Saved entries

○ ○ ○ ○

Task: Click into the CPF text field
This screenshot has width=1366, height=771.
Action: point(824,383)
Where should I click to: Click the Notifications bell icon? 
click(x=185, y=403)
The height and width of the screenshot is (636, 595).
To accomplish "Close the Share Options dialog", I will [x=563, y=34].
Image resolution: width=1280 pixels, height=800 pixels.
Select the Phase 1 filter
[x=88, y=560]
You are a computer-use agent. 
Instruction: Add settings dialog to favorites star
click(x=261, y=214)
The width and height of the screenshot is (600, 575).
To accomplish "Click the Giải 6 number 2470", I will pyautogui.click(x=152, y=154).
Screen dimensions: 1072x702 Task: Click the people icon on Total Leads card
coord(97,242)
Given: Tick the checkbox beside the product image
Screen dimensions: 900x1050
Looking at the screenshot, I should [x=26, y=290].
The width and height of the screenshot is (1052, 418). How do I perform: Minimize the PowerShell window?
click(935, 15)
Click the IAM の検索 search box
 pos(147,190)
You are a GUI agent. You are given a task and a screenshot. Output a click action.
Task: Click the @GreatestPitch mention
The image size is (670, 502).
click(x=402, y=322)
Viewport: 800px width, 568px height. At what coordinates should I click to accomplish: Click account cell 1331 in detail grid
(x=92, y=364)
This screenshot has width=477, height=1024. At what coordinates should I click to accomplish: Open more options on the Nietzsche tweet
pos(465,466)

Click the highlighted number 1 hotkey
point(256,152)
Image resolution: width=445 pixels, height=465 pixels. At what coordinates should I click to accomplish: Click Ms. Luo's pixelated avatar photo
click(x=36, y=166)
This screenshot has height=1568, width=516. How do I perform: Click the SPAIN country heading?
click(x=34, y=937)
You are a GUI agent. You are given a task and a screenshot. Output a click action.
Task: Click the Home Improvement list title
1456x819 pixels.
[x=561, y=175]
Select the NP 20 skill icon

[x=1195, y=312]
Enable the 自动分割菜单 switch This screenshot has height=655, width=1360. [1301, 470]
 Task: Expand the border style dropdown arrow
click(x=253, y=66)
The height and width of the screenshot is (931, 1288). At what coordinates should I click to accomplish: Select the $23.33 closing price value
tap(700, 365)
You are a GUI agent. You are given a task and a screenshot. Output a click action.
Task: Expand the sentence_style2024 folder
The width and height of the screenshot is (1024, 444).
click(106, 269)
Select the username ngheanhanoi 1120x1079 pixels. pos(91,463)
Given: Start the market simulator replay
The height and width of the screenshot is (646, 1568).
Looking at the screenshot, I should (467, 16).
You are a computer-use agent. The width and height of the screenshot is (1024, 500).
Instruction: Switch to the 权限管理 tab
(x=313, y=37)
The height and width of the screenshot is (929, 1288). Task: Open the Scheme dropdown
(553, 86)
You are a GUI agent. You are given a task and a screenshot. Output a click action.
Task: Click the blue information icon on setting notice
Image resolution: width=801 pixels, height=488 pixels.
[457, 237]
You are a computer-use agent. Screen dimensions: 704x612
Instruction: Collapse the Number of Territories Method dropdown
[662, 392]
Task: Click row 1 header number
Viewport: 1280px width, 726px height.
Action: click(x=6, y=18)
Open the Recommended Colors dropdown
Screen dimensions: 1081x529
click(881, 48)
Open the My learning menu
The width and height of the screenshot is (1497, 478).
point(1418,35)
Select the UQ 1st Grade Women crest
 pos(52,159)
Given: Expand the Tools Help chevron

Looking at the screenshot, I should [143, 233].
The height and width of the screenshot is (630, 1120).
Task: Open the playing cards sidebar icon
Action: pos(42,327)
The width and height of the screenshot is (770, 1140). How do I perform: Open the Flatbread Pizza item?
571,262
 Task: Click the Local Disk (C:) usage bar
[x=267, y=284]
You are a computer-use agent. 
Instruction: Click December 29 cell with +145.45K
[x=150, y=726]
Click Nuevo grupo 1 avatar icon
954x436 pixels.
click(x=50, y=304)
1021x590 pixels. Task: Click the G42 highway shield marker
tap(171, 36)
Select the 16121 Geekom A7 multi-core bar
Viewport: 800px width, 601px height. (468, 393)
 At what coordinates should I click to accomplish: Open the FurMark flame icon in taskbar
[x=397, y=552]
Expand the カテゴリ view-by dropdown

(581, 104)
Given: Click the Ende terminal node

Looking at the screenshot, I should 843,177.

○ ○ ○ ○

## Instructions to follow
Write out the data a second time, exactly the same.

## Problem solution
Task: Click into the CPF text field
This screenshot has width=1366, height=771.
Action: point(824,383)
Where should I click to: Click the Notifications bell icon? 
click(x=185, y=403)
The height and width of the screenshot is (636, 595).
To accomplish "Close the Share Options dialog", I will [x=563, y=34].
Image resolution: width=1280 pixels, height=800 pixels.
Select the Phase 1 filter
[x=88, y=560]
You are a computer-use agent. 
Instruction: Add settings dialog to favorites star
click(x=261, y=214)
The width and height of the screenshot is (600, 575).
To accomplish "Click the Giải 6 number 2470", I will pyautogui.click(x=152, y=154).
Screen dimensions: 1072x702 Task: Click the people icon on Total Leads card
coord(97,242)
Given: Tick the checkbox beside the product image
Screen dimensions: 900x1050
Looking at the screenshot, I should [x=26, y=290].
The width and height of the screenshot is (1052, 418). How do I perform: Minimize the PowerShell window?
click(935, 15)
Click the IAM の検索 search box
 pos(147,190)
You are a GUI agent. You are given a task and a screenshot. Output a click action.
Task: Click the @GreatestPitch mention
The image size is (670, 502).
click(x=402, y=322)
Viewport: 800px width, 568px height. At what coordinates should I click to accomplish: Click account cell 1331 in detail grid
(x=92, y=364)
This screenshot has width=477, height=1024. At what coordinates should I click to accomplish: Open more options on the Nietzsche tweet
pos(465,466)

Click the highlighted number 1 hotkey
point(256,152)
Image resolution: width=445 pixels, height=465 pixels. At what coordinates should I click to accomplish: Click Ms. Luo's pixelated avatar photo
click(x=36, y=166)
This screenshot has height=1568, width=516. How do I perform: Click the SPAIN country heading?
click(x=34, y=937)
You are a GUI agent. You are given a task and a screenshot. Output a click action.
Task: Click the Home Improvement list title
1456x819 pixels.
[x=561, y=175]
Select the NP 20 skill icon

[x=1195, y=312]
Enable the 自动分割菜单 switch This screenshot has height=655, width=1360. [1301, 470]
 Task: Expand the border style dropdown arrow
click(x=253, y=66)
The height and width of the screenshot is (931, 1288). At what coordinates should I click to accomplish: Select the $23.33 closing price value
tap(700, 365)
You are a GUI agent. You are given a task and a screenshot. Output a click action.
Task: Expand the sentence_style2024 folder
The width and height of the screenshot is (1024, 444).
click(106, 269)
Select the username ngheanhanoi 1120x1079 pixels. pos(91,463)
Given: Start the market simulator replay
The height and width of the screenshot is (646, 1568).
Looking at the screenshot, I should (467, 16).
You are a computer-use agent. The width and height of the screenshot is (1024, 500).
Instruction: Switch to the 权限管理 tab
(x=313, y=37)
The height and width of the screenshot is (929, 1288). Task: Open the Scheme dropdown
(553, 86)
You are a GUI agent. You are given a task and a screenshot. Output a click action.
Task: Click the blue information icon on setting notice
Image resolution: width=801 pixels, height=488 pixels.
[457, 237]
You are a computer-use agent. Screen dimensions: 704x612
Instruction: Collapse the Number of Territories Method dropdown
[662, 392]
Task: Click row 1 header number
Viewport: 1280px width, 726px height.
Action: click(x=6, y=18)
Open the Recommended Colors dropdown
Screen dimensions: 1081x529
click(881, 48)
Open the My learning menu
The width and height of the screenshot is (1497, 478).
point(1418,35)
Select the UQ 1st Grade Women crest
 pos(52,159)
Given: Expand the Tools Help chevron

Looking at the screenshot, I should [143, 233].
The height and width of the screenshot is (630, 1120).
Task: Open the playing cards sidebar icon
Action: pos(42,327)
The width and height of the screenshot is (770, 1140). How do I perform: Open the Flatbread Pizza item?
571,262
 Task: Click the Local Disk (C:) usage bar
[x=267, y=284]
You are a computer-use agent. 
Instruction: Click December 29 cell with +145.45K
[x=150, y=726]
Click Nuevo grupo 1 avatar icon
954x436 pixels.
click(x=50, y=304)
1021x590 pixels. Task: Click the G42 highway shield marker
tap(171, 36)
Select the 16121 Geekom A7 multi-core bar
Viewport: 800px width, 601px height. (468, 393)
 At what coordinates should I click to accomplish: Open the FurMark flame icon in taskbar
[x=397, y=552]
Expand the カテゴリ view-by dropdown

(581, 104)
Given: Click the Ende terminal node

Looking at the screenshot, I should 843,177.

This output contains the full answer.